第188章 瘴哭鳥(1/2)
晨光徹底驅散了林間的薄霧,篝火餘燼散發著最後一絲暖意,與新生的朝陽交融在一起。
老陳和大周已經利索地收拾好了營地,將帳篷摺疊綑紮在鏢車一側。
藍小姐也整理好了儀容,雖眼底猶帶倦色,但神情已恢復了慣常的清冷。
白銘站在一旁,看著他們忙碌,並未插手。
他的目光掃過那輛木箱鏢車,又掠過藍小姐看似柔弱的身影,最後落在老陳和大周身上。
此時老陳收拾停當,走了過來,抱拳道:「白公子,營地已收拾妥當,我們這就啟程?」
他的語氣帶著商量的意味,目光卻謹慎地觀察著白銘的反應。
白銘點頭:「自然,按你們的路線走就行。」
大周將粗重的繩索套在肩上,深吸一口氣,準備拉動鏢車。
白銘好奇道:「你們沒有馬嗎?」
大周苦笑著搖頭:「在外走鏢哪裡用得了馬?馬可沒有人那麼聽話,遇到危險容易受驚,反而誤事。就像昨天晚上一樣。」
白銘心下瞭然。
在這個有著詭異的世界,像昨天遇到夜遊神那種情況,馬匹根本就不能及時趴下,恐怕會造成不必要的危險。
而且即便不會對人造成危險,這個不明規則的馬匹恐怕也活不了多久。
好在,這個世界的武學特殊,即便人的體重差了馬十幾倍,但拖一些貨物還是不成問題的。
老陳補充道:「之前是由六個人輪流拉車的,如今文四、馬家兄弟和孫老爺子都不在了,只能由我和大周多擔待些。
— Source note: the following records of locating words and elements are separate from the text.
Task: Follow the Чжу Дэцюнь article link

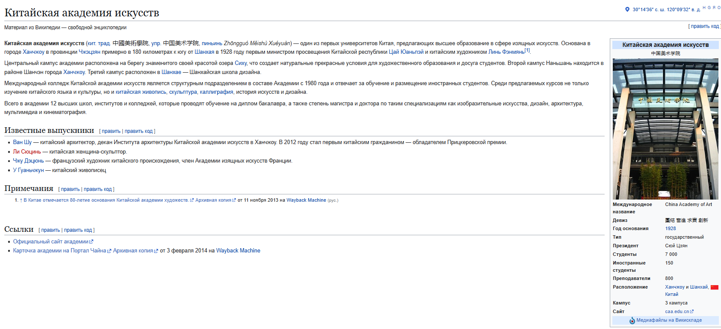Action: coord(28,161)
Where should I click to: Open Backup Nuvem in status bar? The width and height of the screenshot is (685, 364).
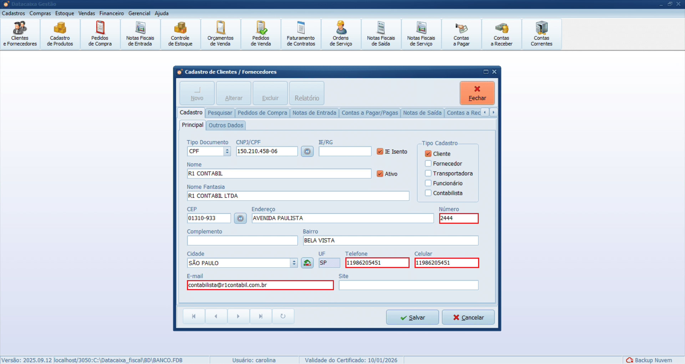649,360
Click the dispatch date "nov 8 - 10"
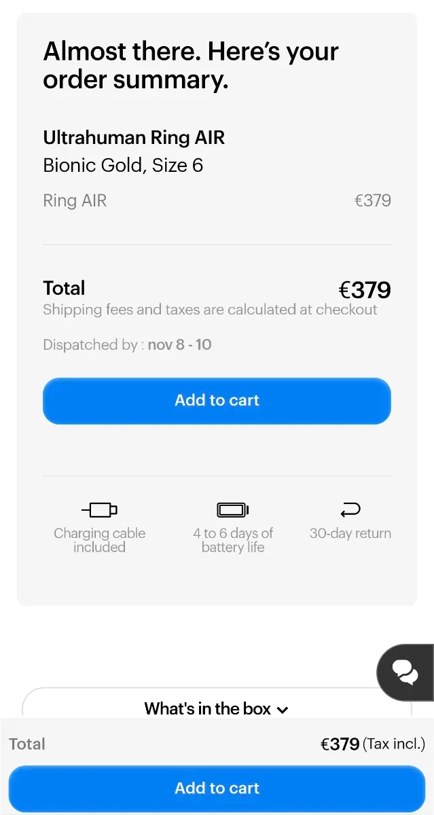Image resolution: width=434 pixels, height=815 pixels. tap(179, 344)

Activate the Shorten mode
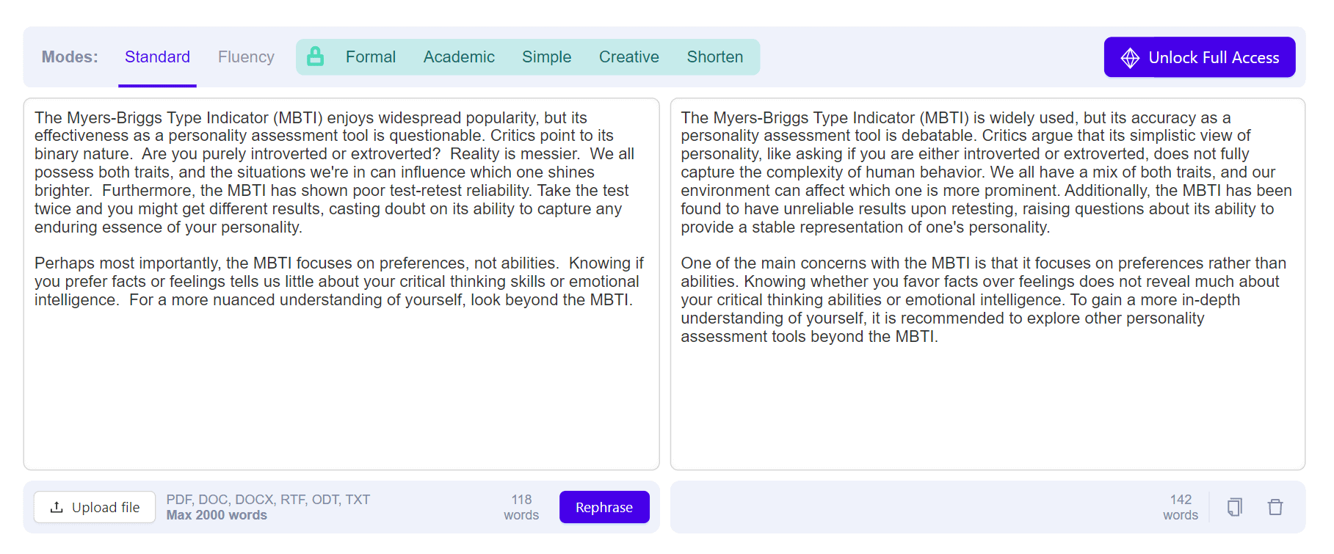click(714, 57)
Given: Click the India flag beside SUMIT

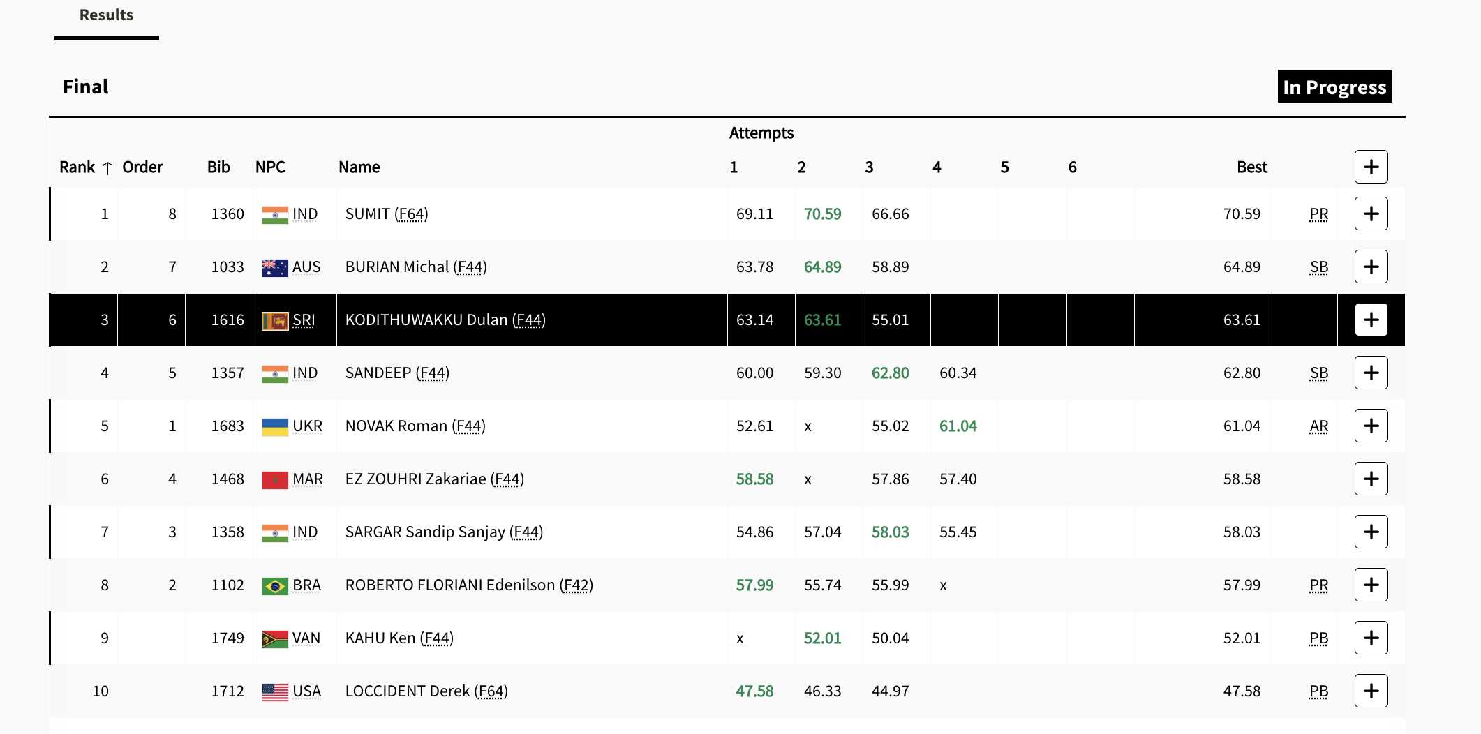Looking at the screenshot, I should pos(274,214).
」
隊伍開始緩慢移動。
老陳持刀在前開路,目光銳利地掃視著前方及兩側的林木。
大周拉著鏢車,肌肉賁張,額角滲出細汗。
藍小姐走在鏢車旁,白銘則不遠不近地跟在她身後。
林間小路蜿蜒,露水打濕了褲腳,空氣中瀰漫著泥土和草木的清新氣息。
行走約莫五個小時,日頭漸高,天空卻開始聚起薄雲,原本明媚的陽光被蒙上一層灰濛濛的紗幔。
前方則出現一條潺潺溪流,水聲淙淙。
老陳抬手示意隊伍停下:「在此稍作歇息,人也吃點乾糧,大周也休息一下。」
眾人依言停下。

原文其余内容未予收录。